Ryanair Nach dem Streik will die Billigflug-Airline durchstarten

Von red/dpa 

Bei Ryanair soll nach dem Streik zunächst der Normalbetrieb wieder laufen. Weitere Gesprächstermine haben die streitenden Parteien noch nicht verabredet.

Der Billigflieger hatte 150 Verbindungen abgesagt. Foto: dpa
Der Billigflieger hatte 150 Verbindungen abgesagt.
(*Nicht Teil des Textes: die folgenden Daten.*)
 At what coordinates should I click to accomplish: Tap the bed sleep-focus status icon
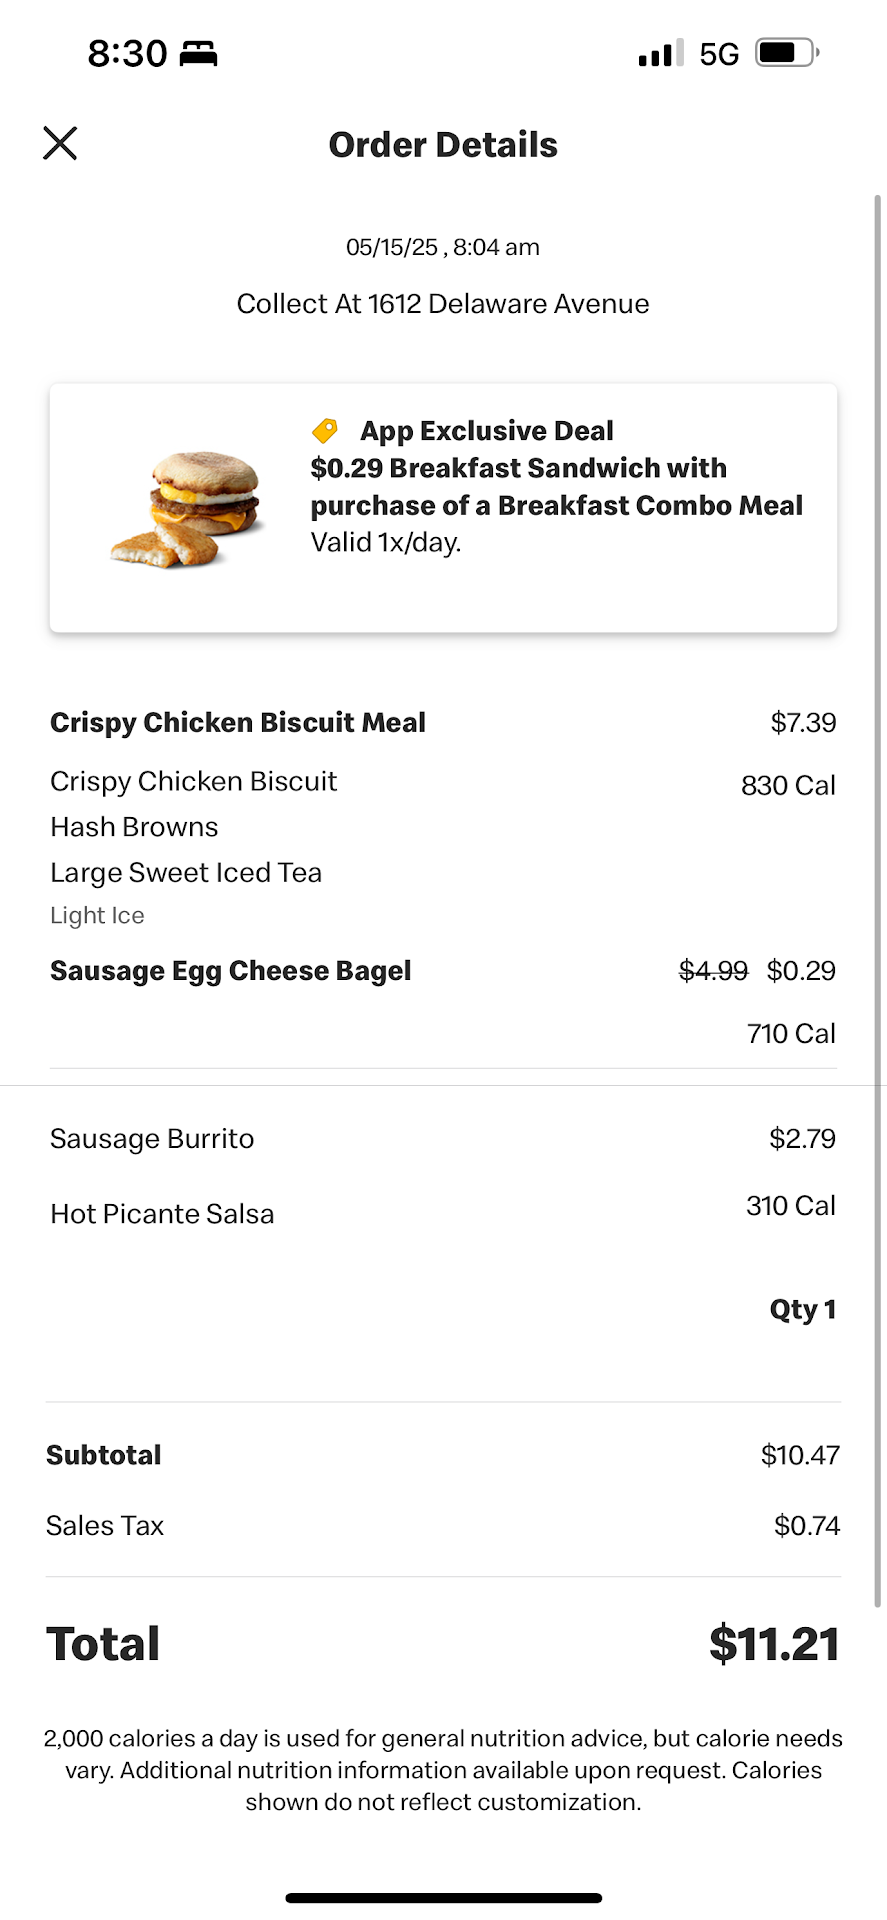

Foto: dpa

Frankfurt/Dublin - Nach dem Streik seiner in Deutschland stationierten Piloten und Flugbegleiter will der Billigflieger Ryanair am Donnerstag zum Normalbetrieb zurückkehren. Geplant sind rund 400 Flugbewegungen von und nach Deutschland. Die Gewerkschaften haben das Streikende für 02.59 Uhr angekündigt und damit weit vor den ersten geplanten Starts.

Ryanair-Organisationschef Peter Bellew hatte sich am Mittwoch optimistisch gezeigt, das volle Programm abfliegen zu können. Man habe wegen der Flugausfälle sogar Zeit für vorgezogene Wartungsarbeiten gehabt.
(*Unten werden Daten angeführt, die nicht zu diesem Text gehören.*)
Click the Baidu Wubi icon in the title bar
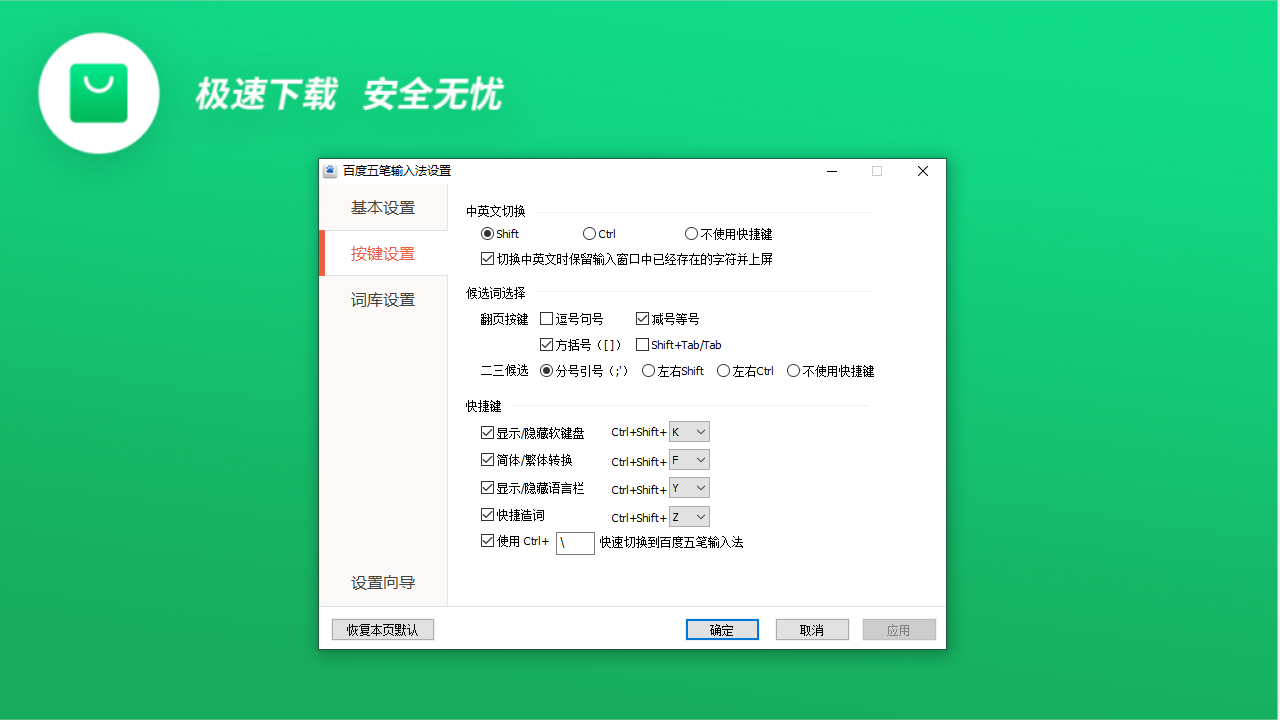330,170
Gewerkschaft berichtet von hoher Streikbeteiligung

An dem 24-Stunden-Streik hatten sich Piloten und Flugbegleiter an vielen Standorten beteiligt. Die Gewerkschaften Vereinigung Cockpit und Verdi berichteten von einer sehr hohen Beteiligung. Ryanair hatte 150 Verbindungen am Mittwoch abgesagt. Die meisten Flugausfälle gab es an den größten Standorten Frankfurt und Berlin.

Für die Piloten war es nach einem ersten Streiktag im August gegen Ryanair bereits die zweite Welle, während die Flugbegleiter erstmals die Arbeit niedergelegt haben. Beide Berufsgruppen fordern höhere Gehälter und neu strukturierte Arbeitsverhältnisse, etwa planbare Einsatzzeiten.
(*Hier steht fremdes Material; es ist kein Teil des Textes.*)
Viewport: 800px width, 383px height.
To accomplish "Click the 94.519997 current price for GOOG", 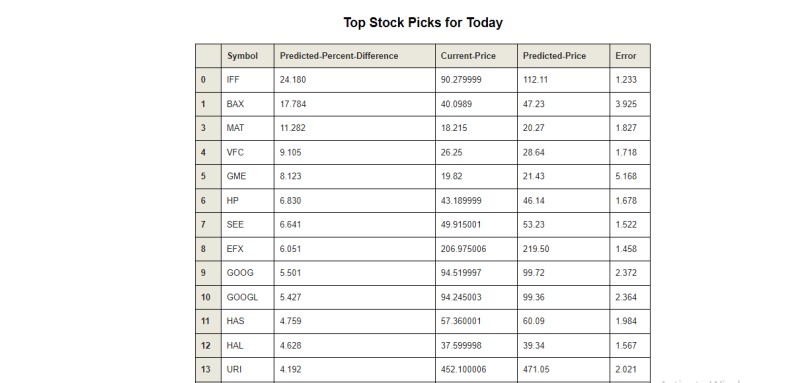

Ryanair hält seine Drohung aufrecht

Neue Verhandlungstermine stehen noch nicht fest, obwohl beide Seiten ihre Gesprächsbereitschaft betont haben. Inhaltliche Annäherungen waren am Streiktag nicht zu erkennen. Ryanair hielt seine Drohung aufrecht, bei einer Ausweitung der Streiks den Abzug einzelner Maschinen und der damit verbundenen Jobs zu prüfen. Ryanair-Chef Michael O’Leary nannte die Forderungen der deutschen Gewerkschaften teils „aberwitzig“.